Political parties, civil society organisations, and technocrats should oversee the transition process from authoritarianism to democracy as opposed to military elites and the key political leaders from the incumbent regime. And this is the truth, because these people will not pave the way for democratic reforms. These protests should serve as both a lesson and an inspiration for any future protest that will take place in Africa, in 2019 and beyond.  These protests are demonstrating that there is a need to shift from anti-regime protests as an act of democratic transitioning window dressing that leaves important stakeholders without the opportunity to participate in the process.

One of the continent’s major concerns is how can people and democratic institutions ‘prevent’ and ‘eliminate’ dictatorships? This has been fostered in part because of the collective conviction that the people should not be subjugated and annihilated by such regimes. In order to begin the process of preventing these regimes there is a need to understand that transition should be championed and supervised by civilians.  
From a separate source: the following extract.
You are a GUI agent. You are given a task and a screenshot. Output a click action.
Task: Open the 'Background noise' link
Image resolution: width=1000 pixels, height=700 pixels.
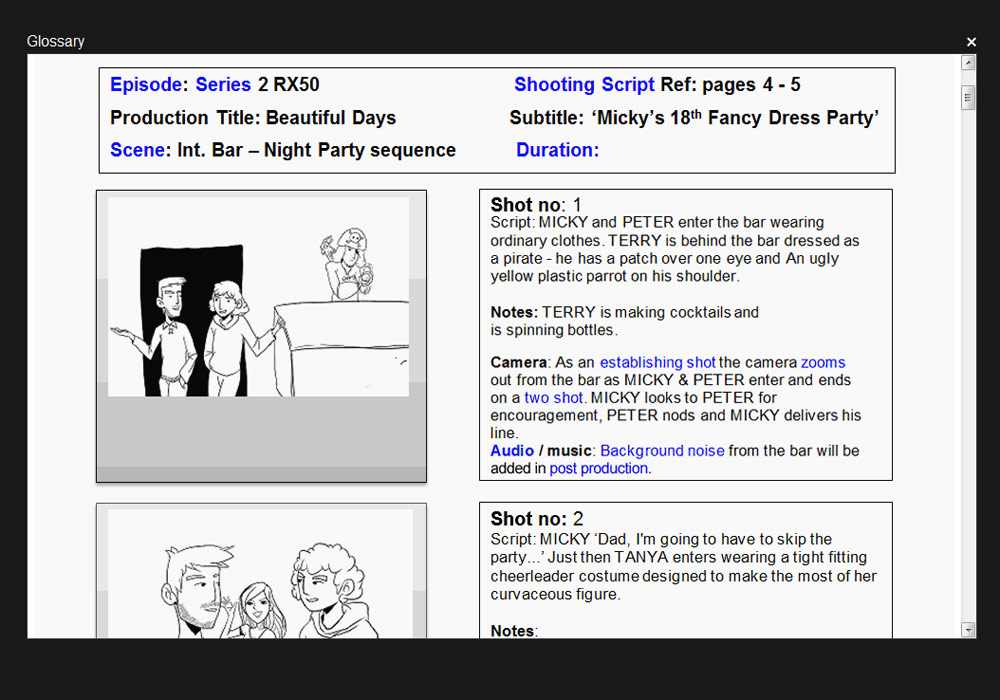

Michael Khorommbi is a researcher on regional integration and peace building in Africa. He is also a part-time lecturer in history at St Augustine College of South Africa. He also writes articles (in his own personal capacity) for the Daily Maverick. He is currently studying for a Master of Science in Governance and Regional Integration at the Pan-African University Institute for Governance, Humanities and Social Sciences, hosted within University of Yaoundé II, Soa, Cameroon.